= Task instructions =
Your answer should consist only of the lines below from the one with "Given: Click the 'Провести и закрыть' button" through the one with "432x598 pixels.", copied exactly.

= Source material =

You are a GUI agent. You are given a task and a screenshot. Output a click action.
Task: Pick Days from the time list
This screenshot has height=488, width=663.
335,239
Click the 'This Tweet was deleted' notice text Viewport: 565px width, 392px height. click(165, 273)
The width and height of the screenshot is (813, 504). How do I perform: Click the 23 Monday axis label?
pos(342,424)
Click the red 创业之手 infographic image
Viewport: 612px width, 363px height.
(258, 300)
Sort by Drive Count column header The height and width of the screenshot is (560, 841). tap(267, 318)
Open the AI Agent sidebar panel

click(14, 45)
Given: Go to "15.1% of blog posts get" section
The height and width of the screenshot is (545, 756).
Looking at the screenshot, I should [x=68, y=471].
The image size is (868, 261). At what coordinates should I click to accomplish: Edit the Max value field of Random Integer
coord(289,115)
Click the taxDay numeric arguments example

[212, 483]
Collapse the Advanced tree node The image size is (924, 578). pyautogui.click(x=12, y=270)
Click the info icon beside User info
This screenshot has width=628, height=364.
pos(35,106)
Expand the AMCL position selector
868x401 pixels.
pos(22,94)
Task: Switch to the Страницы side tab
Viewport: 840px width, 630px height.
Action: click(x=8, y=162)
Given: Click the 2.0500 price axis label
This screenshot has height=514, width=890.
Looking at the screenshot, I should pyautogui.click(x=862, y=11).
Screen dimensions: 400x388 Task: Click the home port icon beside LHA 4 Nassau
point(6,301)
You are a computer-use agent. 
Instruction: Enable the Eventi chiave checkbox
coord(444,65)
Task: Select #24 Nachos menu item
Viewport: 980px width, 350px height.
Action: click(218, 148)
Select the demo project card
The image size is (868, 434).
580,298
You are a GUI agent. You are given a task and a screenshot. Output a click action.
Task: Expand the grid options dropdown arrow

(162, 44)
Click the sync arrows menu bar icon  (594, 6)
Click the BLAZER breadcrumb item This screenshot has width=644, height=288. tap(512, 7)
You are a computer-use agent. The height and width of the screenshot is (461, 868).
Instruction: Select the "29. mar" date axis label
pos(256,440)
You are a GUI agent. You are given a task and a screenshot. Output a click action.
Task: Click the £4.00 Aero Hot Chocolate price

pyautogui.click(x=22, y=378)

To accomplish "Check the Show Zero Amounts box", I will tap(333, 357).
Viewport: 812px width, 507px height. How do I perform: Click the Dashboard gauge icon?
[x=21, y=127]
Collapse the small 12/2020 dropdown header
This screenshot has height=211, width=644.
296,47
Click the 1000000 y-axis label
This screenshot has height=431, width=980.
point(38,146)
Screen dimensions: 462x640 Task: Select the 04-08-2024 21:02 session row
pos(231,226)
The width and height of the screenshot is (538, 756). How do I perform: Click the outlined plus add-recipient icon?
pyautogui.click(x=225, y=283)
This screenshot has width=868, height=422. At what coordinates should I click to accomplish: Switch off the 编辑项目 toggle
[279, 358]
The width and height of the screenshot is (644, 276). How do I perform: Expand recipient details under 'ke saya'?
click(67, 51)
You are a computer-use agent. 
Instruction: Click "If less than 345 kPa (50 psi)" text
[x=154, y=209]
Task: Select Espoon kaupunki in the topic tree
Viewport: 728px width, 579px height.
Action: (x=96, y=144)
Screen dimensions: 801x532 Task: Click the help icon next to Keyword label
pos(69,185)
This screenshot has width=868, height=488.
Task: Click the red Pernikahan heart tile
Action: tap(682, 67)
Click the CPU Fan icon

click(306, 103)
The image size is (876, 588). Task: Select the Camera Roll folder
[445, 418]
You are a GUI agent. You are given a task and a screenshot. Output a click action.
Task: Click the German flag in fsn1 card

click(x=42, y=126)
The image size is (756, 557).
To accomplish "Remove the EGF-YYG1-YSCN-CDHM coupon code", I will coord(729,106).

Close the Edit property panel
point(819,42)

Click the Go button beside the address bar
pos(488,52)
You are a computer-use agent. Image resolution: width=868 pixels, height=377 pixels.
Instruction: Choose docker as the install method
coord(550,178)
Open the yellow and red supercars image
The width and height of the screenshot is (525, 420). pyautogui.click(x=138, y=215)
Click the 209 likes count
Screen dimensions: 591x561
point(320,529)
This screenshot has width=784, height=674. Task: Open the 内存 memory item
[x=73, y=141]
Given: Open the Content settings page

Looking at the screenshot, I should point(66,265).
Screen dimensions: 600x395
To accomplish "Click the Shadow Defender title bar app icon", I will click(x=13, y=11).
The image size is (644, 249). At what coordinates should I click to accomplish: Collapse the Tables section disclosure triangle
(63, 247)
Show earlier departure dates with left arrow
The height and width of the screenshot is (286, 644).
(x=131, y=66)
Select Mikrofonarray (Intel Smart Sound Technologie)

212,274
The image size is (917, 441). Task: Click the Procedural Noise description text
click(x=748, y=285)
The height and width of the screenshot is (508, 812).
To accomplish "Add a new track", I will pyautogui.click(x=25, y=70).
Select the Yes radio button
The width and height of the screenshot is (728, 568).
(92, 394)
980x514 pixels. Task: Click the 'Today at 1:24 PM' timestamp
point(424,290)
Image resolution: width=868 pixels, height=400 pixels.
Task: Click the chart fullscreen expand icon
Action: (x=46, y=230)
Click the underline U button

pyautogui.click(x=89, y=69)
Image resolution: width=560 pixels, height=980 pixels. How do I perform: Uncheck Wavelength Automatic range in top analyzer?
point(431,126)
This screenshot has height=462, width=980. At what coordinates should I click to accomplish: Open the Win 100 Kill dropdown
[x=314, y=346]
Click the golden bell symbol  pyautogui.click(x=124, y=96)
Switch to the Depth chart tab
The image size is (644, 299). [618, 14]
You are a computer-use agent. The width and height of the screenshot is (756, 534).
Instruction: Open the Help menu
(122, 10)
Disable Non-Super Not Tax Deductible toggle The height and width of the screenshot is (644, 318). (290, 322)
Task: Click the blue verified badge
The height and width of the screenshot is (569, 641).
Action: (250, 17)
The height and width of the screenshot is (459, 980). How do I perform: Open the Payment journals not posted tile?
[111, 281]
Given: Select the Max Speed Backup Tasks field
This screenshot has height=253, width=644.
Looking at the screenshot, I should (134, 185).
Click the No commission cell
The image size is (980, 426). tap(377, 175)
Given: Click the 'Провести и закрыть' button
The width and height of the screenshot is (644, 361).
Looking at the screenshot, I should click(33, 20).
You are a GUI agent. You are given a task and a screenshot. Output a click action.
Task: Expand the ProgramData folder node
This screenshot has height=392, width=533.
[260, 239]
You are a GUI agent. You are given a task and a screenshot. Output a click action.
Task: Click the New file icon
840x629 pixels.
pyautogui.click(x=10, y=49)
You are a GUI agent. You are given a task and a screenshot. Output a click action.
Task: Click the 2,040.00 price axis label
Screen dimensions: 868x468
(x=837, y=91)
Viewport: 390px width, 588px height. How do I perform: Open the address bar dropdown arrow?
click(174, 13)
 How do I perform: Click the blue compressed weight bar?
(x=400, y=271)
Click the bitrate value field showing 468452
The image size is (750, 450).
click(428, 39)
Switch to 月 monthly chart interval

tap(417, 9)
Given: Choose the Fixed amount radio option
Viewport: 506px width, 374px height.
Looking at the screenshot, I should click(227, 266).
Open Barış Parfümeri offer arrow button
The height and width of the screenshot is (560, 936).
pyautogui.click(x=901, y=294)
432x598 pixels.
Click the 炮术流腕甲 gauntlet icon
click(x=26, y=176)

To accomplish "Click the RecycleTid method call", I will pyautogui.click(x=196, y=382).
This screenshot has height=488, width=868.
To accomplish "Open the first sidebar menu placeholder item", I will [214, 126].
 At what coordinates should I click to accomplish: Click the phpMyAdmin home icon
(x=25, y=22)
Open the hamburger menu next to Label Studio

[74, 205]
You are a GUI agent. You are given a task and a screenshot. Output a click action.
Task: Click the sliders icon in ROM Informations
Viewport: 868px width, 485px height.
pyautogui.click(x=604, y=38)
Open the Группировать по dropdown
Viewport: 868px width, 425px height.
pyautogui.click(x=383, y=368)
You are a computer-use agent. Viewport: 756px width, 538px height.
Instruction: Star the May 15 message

= Reply to the task =
Given: Click the 'Провести и закрыть' button
The width and height of the screenshot is (644, 361).
Looking at the screenshot, I should click(33, 20).
You are a GUI agent. You are given a task and a screenshot. Output a click action.
Task: Expand the ProgramData folder node
This screenshot has height=392, width=533.
[260, 239]
You are a GUI agent. You are given a task and a screenshot. Output a click action.
Task: Click the New file icon
840x629 pixels.
pyautogui.click(x=10, y=49)
You are a GUI agent. You are given a task and a screenshot. Output a click action.
Task: Click the 2,040.00 price axis label
Screen dimensions: 868x468
(x=837, y=91)
Viewport: 390px width, 588px height. How do I perform: Open the address bar dropdown arrow?
click(174, 13)
 How do I perform: Click the blue compressed weight bar?
(x=400, y=271)
Click the bitrate value field showing 468452
The image size is (750, 450).
click(428, 39)
Switch to 月 monthly chart interval

tap(417, 9)
Given: Choose the Fixed amount radio option
Viewport: 506px width, 374px height.
Looking at the screenshot, I should click(227, 266).
Open Barış Parfümeri offer arrow button
The height and width of the screenshot is (560, 936).
pyautogui.click(x=901, y=294)
432x598 pixels.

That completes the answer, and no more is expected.